The answer is very simple, and not only is that both are being eliminated from the face of the earth at an alarming rate.
In recent years the industrial and economic development worldwide is threatening our ecosystems and leading to the extinction of many species, including African elephants, which constantly hunted by humans looking for ivory.
Despite bans on international trade of elephant ivory has not succeeded in stopping the slaughter of these mammals, and the demand for polished-ivory is reducing these animal species everyday.

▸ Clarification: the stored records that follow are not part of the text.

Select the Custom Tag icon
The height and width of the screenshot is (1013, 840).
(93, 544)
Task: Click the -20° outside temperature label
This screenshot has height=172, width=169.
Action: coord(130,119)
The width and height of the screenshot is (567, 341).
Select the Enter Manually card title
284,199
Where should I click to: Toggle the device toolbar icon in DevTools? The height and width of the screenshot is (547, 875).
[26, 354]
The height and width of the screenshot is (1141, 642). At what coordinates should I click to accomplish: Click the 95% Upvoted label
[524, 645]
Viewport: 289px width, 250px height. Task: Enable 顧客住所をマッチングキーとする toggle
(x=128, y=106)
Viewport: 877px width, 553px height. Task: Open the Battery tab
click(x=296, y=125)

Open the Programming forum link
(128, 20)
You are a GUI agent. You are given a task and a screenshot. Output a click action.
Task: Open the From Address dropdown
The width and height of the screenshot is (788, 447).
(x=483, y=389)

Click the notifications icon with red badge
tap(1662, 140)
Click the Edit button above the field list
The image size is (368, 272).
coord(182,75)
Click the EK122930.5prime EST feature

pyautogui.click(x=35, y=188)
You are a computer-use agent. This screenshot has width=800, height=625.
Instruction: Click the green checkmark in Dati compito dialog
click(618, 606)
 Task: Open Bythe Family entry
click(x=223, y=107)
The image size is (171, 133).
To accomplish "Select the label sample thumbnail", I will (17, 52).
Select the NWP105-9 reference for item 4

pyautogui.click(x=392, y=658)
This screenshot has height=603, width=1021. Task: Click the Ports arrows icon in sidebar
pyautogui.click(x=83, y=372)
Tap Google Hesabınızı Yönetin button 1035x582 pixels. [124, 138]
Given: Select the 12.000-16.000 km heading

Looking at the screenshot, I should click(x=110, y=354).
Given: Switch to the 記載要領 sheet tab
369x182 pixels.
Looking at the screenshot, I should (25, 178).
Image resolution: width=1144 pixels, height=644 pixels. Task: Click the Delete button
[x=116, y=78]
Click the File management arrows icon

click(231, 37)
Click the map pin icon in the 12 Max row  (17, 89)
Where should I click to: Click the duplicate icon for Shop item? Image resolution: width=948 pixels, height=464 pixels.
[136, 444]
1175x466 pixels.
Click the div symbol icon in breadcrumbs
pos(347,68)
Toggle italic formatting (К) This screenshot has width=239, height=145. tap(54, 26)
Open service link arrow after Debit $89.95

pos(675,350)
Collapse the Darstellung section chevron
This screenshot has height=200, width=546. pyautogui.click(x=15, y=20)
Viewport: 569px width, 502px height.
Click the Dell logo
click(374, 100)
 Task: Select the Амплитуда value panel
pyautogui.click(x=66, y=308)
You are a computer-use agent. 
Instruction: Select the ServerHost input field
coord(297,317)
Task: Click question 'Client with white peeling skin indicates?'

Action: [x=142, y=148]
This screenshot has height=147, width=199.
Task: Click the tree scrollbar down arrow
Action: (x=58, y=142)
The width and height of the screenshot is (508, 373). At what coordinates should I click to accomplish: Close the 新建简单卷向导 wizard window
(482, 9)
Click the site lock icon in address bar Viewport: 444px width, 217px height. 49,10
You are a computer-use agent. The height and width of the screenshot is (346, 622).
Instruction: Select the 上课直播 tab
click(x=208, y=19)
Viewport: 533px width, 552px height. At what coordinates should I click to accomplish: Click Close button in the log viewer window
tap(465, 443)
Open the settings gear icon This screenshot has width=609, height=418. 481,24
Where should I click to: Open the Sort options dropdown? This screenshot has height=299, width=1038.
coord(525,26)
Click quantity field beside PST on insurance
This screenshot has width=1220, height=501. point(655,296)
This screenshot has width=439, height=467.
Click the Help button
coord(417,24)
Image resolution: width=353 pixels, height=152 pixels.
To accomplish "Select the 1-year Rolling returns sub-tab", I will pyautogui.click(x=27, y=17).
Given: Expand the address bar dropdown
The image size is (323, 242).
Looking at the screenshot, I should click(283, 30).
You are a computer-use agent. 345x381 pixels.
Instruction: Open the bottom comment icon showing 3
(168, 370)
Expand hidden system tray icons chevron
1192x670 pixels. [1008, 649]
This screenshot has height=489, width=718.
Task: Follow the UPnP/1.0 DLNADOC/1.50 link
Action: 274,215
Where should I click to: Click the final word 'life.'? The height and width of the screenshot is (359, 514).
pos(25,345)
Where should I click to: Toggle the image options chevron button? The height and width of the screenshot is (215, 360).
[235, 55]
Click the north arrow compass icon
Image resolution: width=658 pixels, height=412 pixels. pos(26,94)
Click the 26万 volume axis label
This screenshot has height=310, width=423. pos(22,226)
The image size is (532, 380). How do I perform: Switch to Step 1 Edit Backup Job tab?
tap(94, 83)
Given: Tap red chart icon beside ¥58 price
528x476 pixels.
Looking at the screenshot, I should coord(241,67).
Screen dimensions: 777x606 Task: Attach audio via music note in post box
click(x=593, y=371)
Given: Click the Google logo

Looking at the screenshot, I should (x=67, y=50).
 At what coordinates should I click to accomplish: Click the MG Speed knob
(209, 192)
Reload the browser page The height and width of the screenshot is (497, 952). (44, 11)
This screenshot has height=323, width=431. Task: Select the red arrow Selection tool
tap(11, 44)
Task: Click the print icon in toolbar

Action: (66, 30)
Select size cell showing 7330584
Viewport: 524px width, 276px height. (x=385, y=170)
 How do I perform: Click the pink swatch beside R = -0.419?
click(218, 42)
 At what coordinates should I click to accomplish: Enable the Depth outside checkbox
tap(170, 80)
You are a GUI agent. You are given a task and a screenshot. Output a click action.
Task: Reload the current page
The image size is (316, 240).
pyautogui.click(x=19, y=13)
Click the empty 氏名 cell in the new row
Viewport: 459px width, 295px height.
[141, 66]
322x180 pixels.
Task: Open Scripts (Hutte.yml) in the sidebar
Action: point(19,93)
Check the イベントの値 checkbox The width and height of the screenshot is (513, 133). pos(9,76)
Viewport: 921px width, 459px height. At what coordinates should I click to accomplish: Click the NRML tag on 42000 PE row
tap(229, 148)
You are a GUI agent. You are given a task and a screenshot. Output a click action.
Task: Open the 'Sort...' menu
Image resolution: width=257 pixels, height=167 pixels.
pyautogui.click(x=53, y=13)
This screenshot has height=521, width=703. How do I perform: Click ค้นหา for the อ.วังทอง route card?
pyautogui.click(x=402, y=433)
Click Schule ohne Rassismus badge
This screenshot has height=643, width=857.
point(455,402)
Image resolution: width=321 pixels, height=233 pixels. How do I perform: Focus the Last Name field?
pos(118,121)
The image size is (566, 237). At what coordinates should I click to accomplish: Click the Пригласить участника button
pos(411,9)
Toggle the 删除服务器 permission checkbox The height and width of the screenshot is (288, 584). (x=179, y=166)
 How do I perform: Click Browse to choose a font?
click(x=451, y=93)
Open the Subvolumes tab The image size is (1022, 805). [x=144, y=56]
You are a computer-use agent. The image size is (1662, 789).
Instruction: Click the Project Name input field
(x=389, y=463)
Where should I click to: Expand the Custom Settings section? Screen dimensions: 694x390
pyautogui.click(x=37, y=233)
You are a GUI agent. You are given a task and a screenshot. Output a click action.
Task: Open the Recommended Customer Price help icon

Across the Atlantic Ocean, in a land once connected to Africa, there is another kind of slaughter. In Central and South America, the destruction of the rainforests amounts to about 50 acres per minute, an area roughly the size of West Virginia each year.
The burning of the forest for agriculture and livestock is directly responsible for the extermination of hundreds of plant and animal species each year. Plantations of exportable products such as fast-growing pines, rubber, bananas, coffee and livestock .
However, this is not the only thing these two poles have in common. There is an element that nature has made available to the man and is called ivory. In both cases one can help the other, in what way? In the jungle of South America there is a plant called Phytelephas aequatorialis, better known as eco ivory TAGUA.
Tagua could help preserve the elephants, as their fruit would replace the ivory of the animal’s horns. It would be possible to reduce the killings and according to an environmental group based in Massachusetts called Cultural Survival, natural products rainforest as eco ivory can generate up to five times the income of the banana plantations and cattle ranching.
This means then that would be the business tagua century, with a positive environmental impact.